◆ Excerpt to read
9. It is the proseciftion's own case that the complainant reported the occurrence to Ghulam Rasul A.S.I. at village Mehrajke which is a fifteen minutes walk from the place of occurrence. Since the report was not lodged at the police station the ordinary presumption is that it was made at the spot after the preliminary investigation.
I have noted with great concern that in this case the Investigating Officer in his anxiety to build up a case resorted to padding. In cross -examination he stated that after recording the statement of the complainant in village Mehrajke, he started for the place of occurrence and covering the distance within fifteen minutes, reached there at 9‑00 p.m. He further stated: the first thing at the spot which I did was the preparation of injury statement Exh. P.L. and that of inquest report Exh.P.M'. He took 2/3 minutes in the preparation of the injury statement and 10/15 minutes in the preparation of the inquest‑report meaning thereby that both these documents were completed before 9‑30 p.m. The distance of Police Station Phillaura from village Mehrajke is 9/10 miles. The formal F.I.R. was recorded at the Police Station Phillaura at 10‑15 p.m. It is interested to note that the number of the F.I.R. is mentioned in the inquest‑report which, according to the Investigating Officer, had ‑been prepared before 9‑30 p.m. at the spot. This is a glaring example of bungling on the part of the Investigating Officer.
10. According to the prosecution the deceased died at the spot on the evening of 9‑1‑1978. The post‑mortem examination was, however, conducted on 11‑1‑1978 at 8 a.m. No explanation has been offered by the prosecution for this delay. Muhammad Hanif F.C. who escorted the dead body to mortuary, stated that the dead body remained at the place of occurrence on the night between 9/ 10‑1‑1978 and he took it to the mortuary on the following day at 3/4 p.m. Fazal Ahmad complainant who identified the dead body, stated that it was despatched to the mortuary soon after the arrival of the police at the spot which means some after 9 p.m. on 9‑1‑1978. Muhammad Iqbal another eye‑witness of the occurrence stated that the police came at the spot at about 9‑30 p.m. and the dead body was despatched to the mortuary half an hour after the arrival of the police. The Investigating Officer also stated that the dead body was despatched during the same night i.e. the night between 9/10‑1‑ 1978. Had it been so, the post‑mortem examination must have been conducted on 10‑1‑1978 but it was performed on 11‑1‑1978 with inordinate delay of about 36 hours for which no explanation is coming forth. The despatch of the dead body appears to have been deliberately delayed obviously for the reason that the Investigating Officer first wanted to build up a case and then incorporate the same in the inquest report before sending the dead body for post‑mortem examination. The facts and circumstances of the case clearly show that the dead body was not despatched on the arrival of the police at the spot but much later either in the forenoon on 10‑1‑1978 as alleged by Muhammad Hanif F.C. or on 11‑1‑1978 in the early hours of the morning. If it had been despatched on the night of 9‑1‑1978 the post‑mortem examination must have been conducted on the following day. This circumstance throws serious doubts on the genuineness of the prosecution version.

◆ Exercise requirements
1) Repeat the judgment excerpt word for word, starting at "9. It is the" and ending at "the preliminary investigation.".
2) Pick up the judgment excerpt on the police investigation after its final sentence and continue it.
The records are not needed here.

◆ Listed entries
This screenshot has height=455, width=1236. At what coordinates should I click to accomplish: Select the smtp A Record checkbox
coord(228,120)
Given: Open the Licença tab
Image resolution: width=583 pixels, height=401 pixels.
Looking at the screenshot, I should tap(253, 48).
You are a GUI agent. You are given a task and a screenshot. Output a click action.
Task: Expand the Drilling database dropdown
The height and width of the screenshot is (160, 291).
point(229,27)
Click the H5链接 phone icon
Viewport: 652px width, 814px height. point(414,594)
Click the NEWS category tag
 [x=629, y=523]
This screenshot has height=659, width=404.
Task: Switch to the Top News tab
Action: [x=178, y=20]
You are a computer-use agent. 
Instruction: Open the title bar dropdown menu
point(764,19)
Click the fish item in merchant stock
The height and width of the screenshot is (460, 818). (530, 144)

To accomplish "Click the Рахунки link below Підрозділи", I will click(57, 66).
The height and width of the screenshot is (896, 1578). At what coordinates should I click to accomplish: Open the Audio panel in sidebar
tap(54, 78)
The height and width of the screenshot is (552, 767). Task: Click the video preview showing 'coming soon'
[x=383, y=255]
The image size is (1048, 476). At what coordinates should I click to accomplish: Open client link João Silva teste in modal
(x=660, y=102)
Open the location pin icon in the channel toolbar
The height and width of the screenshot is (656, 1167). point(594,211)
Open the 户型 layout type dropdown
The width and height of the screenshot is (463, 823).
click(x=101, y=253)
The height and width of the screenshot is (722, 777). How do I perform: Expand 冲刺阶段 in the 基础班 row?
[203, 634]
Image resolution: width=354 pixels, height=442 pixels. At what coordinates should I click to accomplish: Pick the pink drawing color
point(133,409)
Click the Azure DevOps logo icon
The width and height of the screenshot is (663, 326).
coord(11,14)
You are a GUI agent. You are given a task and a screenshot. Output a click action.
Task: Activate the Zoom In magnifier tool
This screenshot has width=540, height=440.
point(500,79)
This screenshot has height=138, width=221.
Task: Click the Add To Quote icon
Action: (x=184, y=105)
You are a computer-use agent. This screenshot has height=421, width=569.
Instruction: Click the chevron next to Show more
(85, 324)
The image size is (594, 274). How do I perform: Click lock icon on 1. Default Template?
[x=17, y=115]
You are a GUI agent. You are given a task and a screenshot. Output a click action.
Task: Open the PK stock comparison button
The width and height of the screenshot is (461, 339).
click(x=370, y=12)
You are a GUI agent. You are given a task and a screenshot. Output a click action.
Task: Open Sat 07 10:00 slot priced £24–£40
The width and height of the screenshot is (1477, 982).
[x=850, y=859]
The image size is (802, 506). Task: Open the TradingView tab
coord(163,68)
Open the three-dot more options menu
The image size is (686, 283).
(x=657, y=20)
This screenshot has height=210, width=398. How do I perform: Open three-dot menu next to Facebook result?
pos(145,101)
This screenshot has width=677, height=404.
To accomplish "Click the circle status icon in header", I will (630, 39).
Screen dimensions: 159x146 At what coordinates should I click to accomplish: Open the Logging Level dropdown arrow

◆ Task-by-task results
1)
9. It is the proseciftion's own case that the complainant reported the occurrence to Ghulam Rasul A.S.I. at village Mehrajke which is a fifteen minutes walk from the place of occurrence. Since the report was not lodged at the police station the ordinary presumption is that it was made at the spot after the preliminary investigation.

2)
11. At the trial Fazal Ahmad complainant, Muhammad Arif and Muhammad Iqbal furnished the ocular account of the occurrence. They are closely related inter se and also to the deceased. Fazal Ahmad and Muhammad Iqbal are real brothers. The husband of the deceased is their nephew and Muhammad Arif P.W. is the son of the deceased. It is prosecution's own case that a day prior to the occurrence Muhammad Arif P.W. had molested the sister of Khurshid alias Said Ahmad and Sakhawat Ali appellants and a case under section 354, P.P.C. was registered against him on the day of occurrence. Faqir Sain appellant is an eye‑witness in the aforesaid case. The relations between the parties were thus extremely strained and in that view of the matter the evidence of the eye‑witnesses would require corroboration from an unimpeachable source but the same is lacking in this case.
12. According to the prosecution Faqir Sain appellant led to the recovery of blood‑stained hatchet P.6 from he roof of his Dhara while Khurshid alias Said and Sakhawat Ali appellants led to the recovery of Sotas P.7 and P.8. The evidence relating to these recoveries was furnished by Muhammad Shafi (P.W.6), Sardar Ahmad (P.W.7) and Ghulam Rasul (P.W.11). Muhammad Shafi P.W. is the real brother of Fazal Ahmad complainant while Sardar Ahmad is his sister's son. Muhammad Shafi P.W . admitted that a large number of persons were present at the time of recoveries but strangely, enough only two close relatives of the deceased were cited as the recovery witnesses. Muhammad Shafi and Sardar Ahmad P.Ws. stated that the appellants were arrested on the next day of occurrence and they led to the recovery of aforesaid weapons on the same day after their arrest i.e. on 10‑1‑1978. The Investigating Officer has, however, stated a different story. According to him the appellants were arrested on 14‑1‑1978 and the recoveries were effected from them on 17‑ 1‑ 1978. The evidence relating to recoveries is thus highly unsatisfactory.
13. The occurrence took place in the village Abadi. According to the complainant besides the eye‑witnesses, many other persons had seen the occurrence but no unconnected person was cited as an eye‑witness in this case and only close relatives of the deceased who were inimically disposed of towards the accused, have been produced by the prosecution.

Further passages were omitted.